**Job**
Arrange every line of the records below as a numbered list, leaving out the blank lines.

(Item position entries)
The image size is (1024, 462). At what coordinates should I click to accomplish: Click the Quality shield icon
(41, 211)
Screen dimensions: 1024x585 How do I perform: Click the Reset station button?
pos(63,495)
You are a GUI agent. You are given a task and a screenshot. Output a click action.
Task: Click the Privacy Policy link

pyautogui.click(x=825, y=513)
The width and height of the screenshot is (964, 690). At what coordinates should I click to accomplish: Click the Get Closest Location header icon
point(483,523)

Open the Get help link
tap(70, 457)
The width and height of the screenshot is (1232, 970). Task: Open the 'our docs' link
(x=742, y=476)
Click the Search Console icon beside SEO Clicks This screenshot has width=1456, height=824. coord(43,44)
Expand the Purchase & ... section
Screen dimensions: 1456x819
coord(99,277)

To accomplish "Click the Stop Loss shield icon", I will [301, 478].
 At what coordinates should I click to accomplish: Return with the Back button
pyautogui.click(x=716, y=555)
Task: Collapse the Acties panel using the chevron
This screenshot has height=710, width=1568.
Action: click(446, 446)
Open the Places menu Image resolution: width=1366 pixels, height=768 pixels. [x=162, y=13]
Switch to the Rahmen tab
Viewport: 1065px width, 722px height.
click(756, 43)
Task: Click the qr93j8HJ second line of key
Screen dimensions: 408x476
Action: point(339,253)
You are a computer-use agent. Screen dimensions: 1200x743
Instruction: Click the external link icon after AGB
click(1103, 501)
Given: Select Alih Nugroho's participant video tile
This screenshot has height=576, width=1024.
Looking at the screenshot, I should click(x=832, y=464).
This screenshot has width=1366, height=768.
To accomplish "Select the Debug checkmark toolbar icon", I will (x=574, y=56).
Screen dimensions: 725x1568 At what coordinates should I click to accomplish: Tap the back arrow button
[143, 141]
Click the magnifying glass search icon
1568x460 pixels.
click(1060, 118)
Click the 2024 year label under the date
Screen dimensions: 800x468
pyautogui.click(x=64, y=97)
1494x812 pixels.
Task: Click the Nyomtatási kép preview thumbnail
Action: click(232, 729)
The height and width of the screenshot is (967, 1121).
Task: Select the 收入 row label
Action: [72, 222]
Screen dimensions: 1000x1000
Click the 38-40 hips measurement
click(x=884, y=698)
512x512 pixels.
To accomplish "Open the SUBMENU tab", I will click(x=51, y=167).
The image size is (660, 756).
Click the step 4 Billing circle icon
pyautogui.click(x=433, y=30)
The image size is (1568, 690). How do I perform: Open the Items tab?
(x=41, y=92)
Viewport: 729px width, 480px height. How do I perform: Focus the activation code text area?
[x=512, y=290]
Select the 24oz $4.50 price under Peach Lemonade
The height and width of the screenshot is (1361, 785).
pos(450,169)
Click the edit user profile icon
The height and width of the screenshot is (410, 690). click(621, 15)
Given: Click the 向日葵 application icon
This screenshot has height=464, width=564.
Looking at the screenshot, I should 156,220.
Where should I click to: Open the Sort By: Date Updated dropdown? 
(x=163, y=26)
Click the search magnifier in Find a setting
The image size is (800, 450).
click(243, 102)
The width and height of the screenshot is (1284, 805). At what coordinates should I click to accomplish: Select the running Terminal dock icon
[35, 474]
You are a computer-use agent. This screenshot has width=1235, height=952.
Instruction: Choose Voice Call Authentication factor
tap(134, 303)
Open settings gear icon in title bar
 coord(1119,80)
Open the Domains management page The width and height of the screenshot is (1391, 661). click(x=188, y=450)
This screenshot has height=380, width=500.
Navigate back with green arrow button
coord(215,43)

**Solution**
1. The image size is (1024, 462). At what coordinates should I click to accomplish: Click the Quality shield icon
2. (41, 211)
3. Screen dimensions: 1024x585 How do I perform: Click the Reset station button?
4. pos(63,495)
5. You are a GUI agent. You are given a task and a screenshot. Output a click action.
6. Task: Click the Privacy Policy link
7. pyautogui.click(x=825, y=513)
8. The width and height of the screenshot is (964, 690). At what coordinates should I click to accomplish: Click the Get Closest Location header icon
9. point(483,523)
10. Open the Get help link
11. tap(70, 457)
12. The width and height of the screenshot is (1232, 970). Task: Open the 'our docs' link
13. (x=742, y=476)
14. Click the Search Console icon beside SEO Clicks This screenshot has width=1456, height=824. coord(43,44)
15. Expand the Purchase & ... section
16. Screen dimensions: 1456x819
17. coord(99,277)
18. To accomplish "Click the Stop Loss shield icon", I will [301, 478].
19.  At what coordinates should I click to accomplish: Return with the Back button
20. pyautogui.click(x=716, y=555)
21. Task: Collapse the Acties panel using the chevron
22. This screenshot has height=710, width=1568.
23. Action: click(446, 446)
24. Open the Places menu Image resolution: width=1366 pixels, height=768 pixels. [x=162, y=13]
25. Switch to the Rahmen tab
26. Viewport: 1065px width, 722px height.
27. click(756, 43)
28. Task: Click the qr93j8HJ second line of key
29. Screen dimensions: 408x476
30. Action: point(339,253)
31. You are a computer-use agent. Screen dimensions: 1200x743
32. Instruction: Click the external link icon after AGB
33. click(1103, 501)
34. Given: Select Alih Nugroho's participant video tile
35. This screenshot has height=576, width=1024.
36. Looking at the screenshot, I should click(x=832, y=464).
37. This screenshot has width=1366, height=768.
38. To accomplish "Select the Debug checkmark toolbar icon", I will (x=574, y=56).
39. Screen dimensions: 725x1568 At what coordinates should I click to accomplish: Tap the back arrow button
40. [143, 141]
41. Click the magnifying glass search icon
42. 1568x460 pixels.
43. click(1060, 118)
44. Click the 2024 year label under the date
45. Screen dimensions: 800x468
46. pyautogui.click(x=64, y=97)
47. 1494x812 pixels.
48. Task: Click the Nyomtatási kép preview thumbnail
49. Action: click(232, 729)
50. The height and width of the screenshot is (967, 1121).
51. Task: Select the 收入 row label
52. Action: [72, 222]
53. Screen dimensions: 1000x1000
54. Click the 38-40 hips measurement
55. click(x=884, y=698)
56. 512x512 pixels.
57. To accomplish "Open the SUBMENU tab", I will click(x=51, y=167).
58. The image size is (660, 756).
59. Click the step 4 Billing circle icon
60. pyautogui.click(x=433, y=30)
61. The image size is (1568, 690). How do I perform: Open the Items tab?
62. (x=41, y=92)
63. Viewport: 729px width, 480px height. How do I perform: Focus the activation code text area?
64. [x=512, y=290]
65. Select the 24oz $4.50 price under Peach Lemonade
66. The height and width of the screenshot is (1361, 785).
67. pos(450,169)
68. Click the edit user profile icon
69. The height and width of the screenshot is (410, 690). click(621, 15)
70. Given: Click the 向日葵 application icon
71. This screenshot has height=464, width=564.
72. Looking at the screenshot, I should 156,220.
73. Where should I click to: Open the Sort By: Date Updated dropdown? 
74. (x=163, y=26)
75. Click the search magnifier in Find a setting
76. The image size is (800, 450).
77. click(243, 102)
78. The width and height of the screenshot is (1284, 805). At what coordinates should I click to accomplish: Select the running Terminal dock icon
79. [35, 474]
80. You are a computer-use agent. This screenshot has width=1235, height=952.
81. Instruction: Choose Voice Call Authentication factor
82. tap(134, 303)
83. Open settings gear icon in title bar
84.  coord(1119,80)
85. Open the Domains management page The width and height of the screenshot is (1391, 661). click(x=188, y=450)
86. This screenshot has height=380, width=500.
87. Navigate back with green arrow button
88. coord(215,43)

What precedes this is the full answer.